On the Limited Representational Power of Value Functions and its Links to Statistical (In)Efficiency
David Cheikhi, Daniel Russo
TL;DR
This work identifies fundamental limits on the representational power of value functions for policy evaluation, linking statistical inefficiency to information loss about transition dynamics. By introducing decoupled MRPs and analyzing three linear-dynamics families, it shows that value-function representations cannot always capture essential structure, causing model-free methods like LSTD to be inefficient in certain settings while remaining competitive in others. The results argue for designing structure-aware value representations or auxiliary mechanisms to exploit known problem decompositions (e.g., decoupled components or diagonal dynamics) rather than relying on generic value-function estimators. Overall, the paper clarifies when model-free approaches may or may not be preferred and provides a roadmap for building more sample-efficient, structure-aligned policy evaluation methods.
Abstract
Identifying the trade-offs between model-based and model-free methods is a central question in reinforcement learning. Value-based methods offer substantial computational advantages and are sometimes just as statistically efficient as model-based methods.

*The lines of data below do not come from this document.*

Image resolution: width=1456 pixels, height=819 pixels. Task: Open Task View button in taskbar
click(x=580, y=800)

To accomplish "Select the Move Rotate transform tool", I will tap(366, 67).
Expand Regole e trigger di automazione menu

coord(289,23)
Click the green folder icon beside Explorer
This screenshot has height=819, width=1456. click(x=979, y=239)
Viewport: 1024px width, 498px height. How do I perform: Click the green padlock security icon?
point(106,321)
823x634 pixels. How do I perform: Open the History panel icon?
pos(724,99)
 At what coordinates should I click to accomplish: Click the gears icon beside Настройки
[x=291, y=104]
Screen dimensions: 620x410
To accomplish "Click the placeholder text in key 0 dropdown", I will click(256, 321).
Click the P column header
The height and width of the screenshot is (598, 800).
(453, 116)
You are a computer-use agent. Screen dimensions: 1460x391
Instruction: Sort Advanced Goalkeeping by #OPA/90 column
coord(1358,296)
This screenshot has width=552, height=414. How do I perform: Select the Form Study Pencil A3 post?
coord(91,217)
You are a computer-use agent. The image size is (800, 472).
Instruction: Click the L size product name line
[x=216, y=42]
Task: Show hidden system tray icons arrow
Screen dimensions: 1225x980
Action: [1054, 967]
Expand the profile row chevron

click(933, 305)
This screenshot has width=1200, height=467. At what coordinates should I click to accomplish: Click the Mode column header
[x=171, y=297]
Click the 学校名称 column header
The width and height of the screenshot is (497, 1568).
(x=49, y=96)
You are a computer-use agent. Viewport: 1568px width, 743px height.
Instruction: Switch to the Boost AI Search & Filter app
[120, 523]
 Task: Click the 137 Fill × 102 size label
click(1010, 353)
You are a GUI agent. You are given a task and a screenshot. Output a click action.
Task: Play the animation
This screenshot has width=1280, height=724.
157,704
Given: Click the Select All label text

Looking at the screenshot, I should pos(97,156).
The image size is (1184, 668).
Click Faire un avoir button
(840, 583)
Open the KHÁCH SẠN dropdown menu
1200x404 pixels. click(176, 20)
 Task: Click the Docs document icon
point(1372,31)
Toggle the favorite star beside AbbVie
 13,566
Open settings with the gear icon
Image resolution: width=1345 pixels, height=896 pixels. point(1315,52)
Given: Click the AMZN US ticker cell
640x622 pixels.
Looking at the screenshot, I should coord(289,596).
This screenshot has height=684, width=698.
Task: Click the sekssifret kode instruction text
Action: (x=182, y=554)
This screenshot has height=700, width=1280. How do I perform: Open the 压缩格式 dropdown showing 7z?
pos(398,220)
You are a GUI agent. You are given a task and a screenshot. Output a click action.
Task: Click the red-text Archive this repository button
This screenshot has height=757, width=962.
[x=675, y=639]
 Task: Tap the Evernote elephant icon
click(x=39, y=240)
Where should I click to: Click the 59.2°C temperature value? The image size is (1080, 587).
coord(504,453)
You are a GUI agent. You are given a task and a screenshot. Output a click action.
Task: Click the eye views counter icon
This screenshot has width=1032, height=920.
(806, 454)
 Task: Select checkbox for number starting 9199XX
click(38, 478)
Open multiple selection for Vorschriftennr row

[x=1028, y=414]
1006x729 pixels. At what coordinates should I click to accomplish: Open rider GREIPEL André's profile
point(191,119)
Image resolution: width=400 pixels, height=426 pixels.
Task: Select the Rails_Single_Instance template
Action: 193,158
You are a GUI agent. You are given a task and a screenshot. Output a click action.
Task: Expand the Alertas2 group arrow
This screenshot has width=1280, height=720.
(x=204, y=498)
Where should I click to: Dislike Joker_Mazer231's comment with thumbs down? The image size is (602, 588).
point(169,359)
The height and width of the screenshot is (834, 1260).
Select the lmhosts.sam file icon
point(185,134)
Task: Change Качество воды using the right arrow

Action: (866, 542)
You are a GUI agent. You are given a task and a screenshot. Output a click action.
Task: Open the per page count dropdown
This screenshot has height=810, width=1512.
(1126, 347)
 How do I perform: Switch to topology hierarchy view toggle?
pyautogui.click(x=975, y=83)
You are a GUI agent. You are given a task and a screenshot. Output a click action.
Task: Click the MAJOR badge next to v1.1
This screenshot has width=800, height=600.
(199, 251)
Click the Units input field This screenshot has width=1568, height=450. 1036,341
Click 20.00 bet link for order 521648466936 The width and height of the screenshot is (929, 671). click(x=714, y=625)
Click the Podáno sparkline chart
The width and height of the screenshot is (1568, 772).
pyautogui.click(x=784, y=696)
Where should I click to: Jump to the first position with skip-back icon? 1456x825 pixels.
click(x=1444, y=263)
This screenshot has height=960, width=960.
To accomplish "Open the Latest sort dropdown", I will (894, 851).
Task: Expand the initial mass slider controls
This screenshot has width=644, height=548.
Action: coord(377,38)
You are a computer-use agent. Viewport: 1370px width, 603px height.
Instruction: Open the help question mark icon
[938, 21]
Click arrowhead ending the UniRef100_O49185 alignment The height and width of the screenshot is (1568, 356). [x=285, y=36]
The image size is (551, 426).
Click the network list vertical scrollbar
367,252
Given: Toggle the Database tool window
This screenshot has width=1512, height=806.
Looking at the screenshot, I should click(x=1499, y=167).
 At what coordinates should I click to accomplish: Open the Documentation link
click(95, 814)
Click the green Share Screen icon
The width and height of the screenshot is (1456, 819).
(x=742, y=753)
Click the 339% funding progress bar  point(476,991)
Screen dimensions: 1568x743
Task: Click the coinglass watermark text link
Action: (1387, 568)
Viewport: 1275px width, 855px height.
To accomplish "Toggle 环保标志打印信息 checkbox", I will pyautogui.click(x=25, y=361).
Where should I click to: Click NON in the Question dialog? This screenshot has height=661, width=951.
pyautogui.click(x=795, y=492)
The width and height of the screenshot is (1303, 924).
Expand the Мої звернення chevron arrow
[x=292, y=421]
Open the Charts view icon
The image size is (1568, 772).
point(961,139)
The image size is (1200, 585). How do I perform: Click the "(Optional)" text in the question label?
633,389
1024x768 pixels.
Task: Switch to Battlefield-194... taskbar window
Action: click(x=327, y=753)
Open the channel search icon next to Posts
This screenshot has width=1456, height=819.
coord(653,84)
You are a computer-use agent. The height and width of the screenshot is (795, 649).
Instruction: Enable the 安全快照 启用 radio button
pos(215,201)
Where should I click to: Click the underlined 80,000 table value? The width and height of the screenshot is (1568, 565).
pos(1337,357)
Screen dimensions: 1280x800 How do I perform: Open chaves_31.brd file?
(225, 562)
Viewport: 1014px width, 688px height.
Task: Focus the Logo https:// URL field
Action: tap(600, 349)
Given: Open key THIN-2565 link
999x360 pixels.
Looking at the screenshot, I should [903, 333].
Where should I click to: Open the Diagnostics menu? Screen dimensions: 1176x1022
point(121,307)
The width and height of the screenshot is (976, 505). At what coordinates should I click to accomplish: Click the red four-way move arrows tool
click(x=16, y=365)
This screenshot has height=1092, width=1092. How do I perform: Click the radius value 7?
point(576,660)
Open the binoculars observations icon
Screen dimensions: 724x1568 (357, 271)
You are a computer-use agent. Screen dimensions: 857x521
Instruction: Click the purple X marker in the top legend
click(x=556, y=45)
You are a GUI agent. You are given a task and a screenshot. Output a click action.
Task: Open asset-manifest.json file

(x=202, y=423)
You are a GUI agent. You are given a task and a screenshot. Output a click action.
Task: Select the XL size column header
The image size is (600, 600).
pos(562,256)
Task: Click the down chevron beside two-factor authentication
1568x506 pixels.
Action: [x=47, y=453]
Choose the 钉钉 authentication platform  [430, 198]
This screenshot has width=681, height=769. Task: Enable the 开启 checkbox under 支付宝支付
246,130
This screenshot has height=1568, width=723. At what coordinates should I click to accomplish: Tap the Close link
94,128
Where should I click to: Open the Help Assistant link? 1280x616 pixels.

However, focusing on the core problem of policy evaluation, we show information about the transition dynamics may be impossible to represent in the space of value functions. We explore this through a series of case studies focused on structures that arises in many important problems. In several, there is no information loss and value-based methods are as statistically efficient as model based ones. In other closely-related examples, information loss is severe and value-based methods are severely outperformed. A deeper investigation points to the limitations of the representational power as the driver of the inefficiency, as opposed to failure in algorithm design.